Most importantly, the paper provides a detailed discussion about how facilities can protect themselves from future problems with Stuxnet and outlines the types of steps that must be taken to safely remove a Stuxnet infection. Probably the most important piece of advice in the later discussion is to closely involve your control system vender in any removal operations.

The current version of the White Paper is a 21 page .PDF file which downloads quickly. You do have to register with Industrial Defender to be able to complete the download, but the process allows you to opt out of receiving sales literature if you so desire. The download page does provide access to a number of other Industrial Defender information products, including two webinars on the Stuxnet problem.

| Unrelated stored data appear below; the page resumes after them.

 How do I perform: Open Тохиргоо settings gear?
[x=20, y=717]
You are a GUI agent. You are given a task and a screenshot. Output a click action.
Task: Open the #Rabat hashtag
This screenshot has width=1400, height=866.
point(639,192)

I think that anyone with a Siemens industrial control system should certainly download and spend some time studying this white paper. Industrial Defender has done an excellent job of preparing and presenting this information. It is certainly a valuable service to the control systems security community.

Cyber Security Article

Twitter® is becoming a very valuable tool for finding articles of interest on the Internet. Many writers are posting notices of their articles on Twitter (like I have been doing for over a year now) and other writers and info gatherers re-tweet those notes. That’s how I found this article on ChemicalProcessing.com. It is an interesting look at cyber security for industrial control systems at CFATS facilities written by Andrew Ginter, of Industrial Defender. The article provides some valuable advice for dealing with Risk-Based Performance Standard 8, Cyber Security. It provides a list of 13 “Key Implementation Challenges” with a brief discussion of each. They range from having a security policy to using a layered approach to security design. There are a couple that deserve special mention and I recommend reading the author’s description:

Awareness and training; Monitoring and incident response; System development and acquisition; and Interconnectivity of critical and non-critical systems.

Oh, yes; I was particularly impressed that Andrew discussed “Business continuity and disaster recovery” and did not resort to using the current buzz word, ‘Resiliancy’. He does note that a good “cyber-security posture should include planning to ensure continuity of operations and facilitate restoration of all critical cyber assets”. In my mind this disaster recovery is especially important when the facility cyber assets can potentially control the release of toxic chemicals, prevent mixing of incompatible materials, or maintain safety-critical storage conditions. If these 13 challenges were all that were contained in this article it would be a valuable information source for CFATS security managers. But Andrew provides a special bonus in a side-bar entitled: “Field Surveys Provide Troubling Findings”. He provides a summary of cyber security information that Industrial Defender has compiled from critical infrastructure assessments that they have done over the last couple of years. The three “widespread cyber-security issues” will point cyber security managers at important potential flaws in their security posture that are well worth looking at. I certainly recommend that all CFATS security officers and cyber security officers read this informative article. Once again, a single article will not make you a cyber security expert, but it will give you an appreciation of the potential problems and allow you to talk to a real expert without feeling foolish.